Zatrzymany za posiadanie marihuany znany raper – Mata zapowiedział rozpoczęcie walki o depenalizację marihuany w Polsce. Nagłośnić temat marihuany i jej depenalizacji poruszył oficjalnie na scenie podczas rozdania nagród na gali Bestselery Empiku.
Depenalizacja marihuany według Maty
Michał Matczak walkę o depenalizację marihuany w Polsce postanowił rozpocząć po tym jak pod koniec stycznia tego roku został zatrzymany przez policjantów za posiadanie niedużych ilości konopi indyjskich. Usłyszał zarzuty za posiadanie narkotyków. To jednak ulubieńca fanów wolnej muzyki nie złamało.

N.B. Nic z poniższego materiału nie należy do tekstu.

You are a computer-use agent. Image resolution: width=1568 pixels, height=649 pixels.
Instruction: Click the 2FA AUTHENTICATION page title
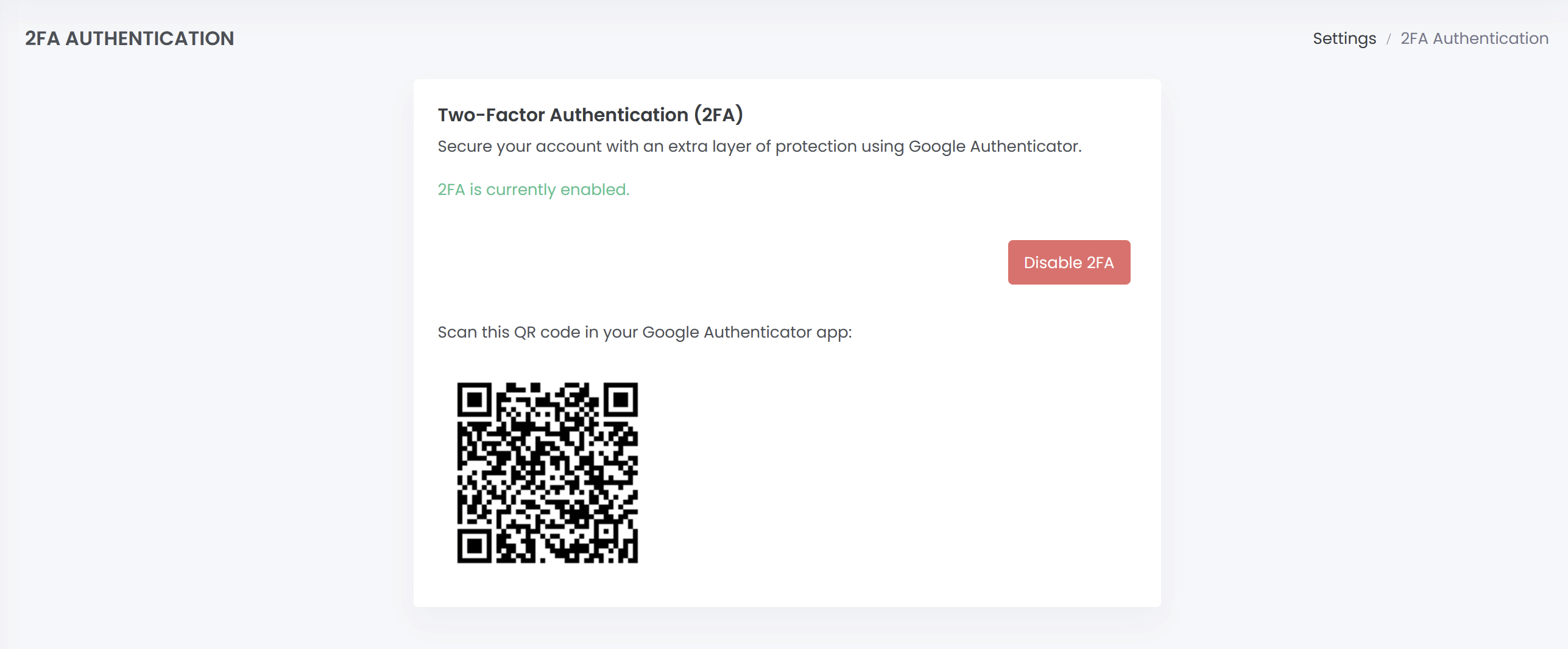point(129,38)
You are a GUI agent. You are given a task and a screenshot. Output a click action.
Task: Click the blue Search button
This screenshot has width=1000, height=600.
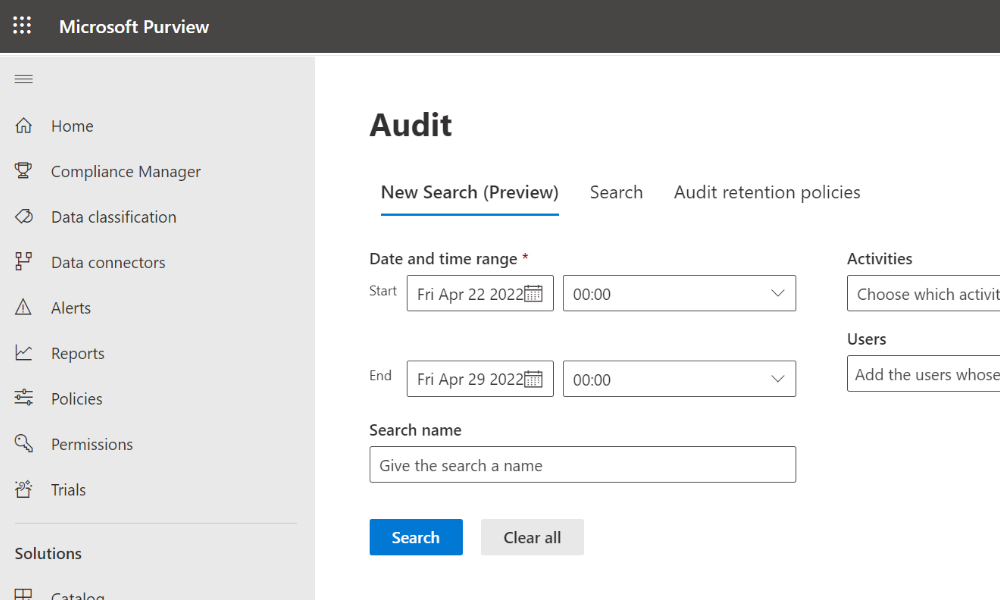pyautogui.click(x=416, y=537)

Raper pojawił się podczas gali Bestsellery Empiku, gdzie odbierał nagrodę za płytę Młody Matczak, w zielonym garniturze i z naszyjnikiem liścia konopi na szyi. W ten sposób postanowił rozpocząć walkę o depenalizację.
– Maty dzisiaj nie mogło być z nami, ale jestem ja – Skute Bobo. Słuchajcie, chciałem powiedzieć coś. Ja dwa tygodnie temu zostałem złapany za posiadanie marihuany. Chciałem coś zdementować. Wiele osób uważa, że to była jakaś akcja promocyjna. To nie była akcja promocyjna. Po prostu byłem w pracy, ciężki dzień. Skończyłem pracę, pojechałem z kolegą na piłkę. Chcieliśmy z kolegami się trochę wyluzować. Złapali nas panowie policjanci – wykrzyczał
raper.
Akcja – depenalizacja!
Całą energię oraz uwagę mediów Mata chce teraz skierować na temat depenalizacji marihuany.
-Ja uważam, że marihuana, cała Polska jest w niej zakochana i chciałem ogłosić, że w związku z tą sytuacją i tym, co zrobiły media, chcę nagłośnić temat marihuany w Polsce. Rozpocząć walkę o depenalizację tego narkotyku, ponieważ uważam, że jest ważny szczególnie w naszej społeczności, artystycznej, muzycznej. Jest od wielu lat inspiracją dla muzyków. Chciałbym poprosić moich fanów oraz fanów muzyki, aby przyłączyli się do walki o depenalizację marihuany – dodał Mata.
Pozostaje zatem trzymać kciuki i mieć nadzieję, że zatrzymanie Maty oraz wykorzystanie tego incydentu medialnie przyniesie oczekiwane efekty w postaci depenalizacji marihuany w Polsce.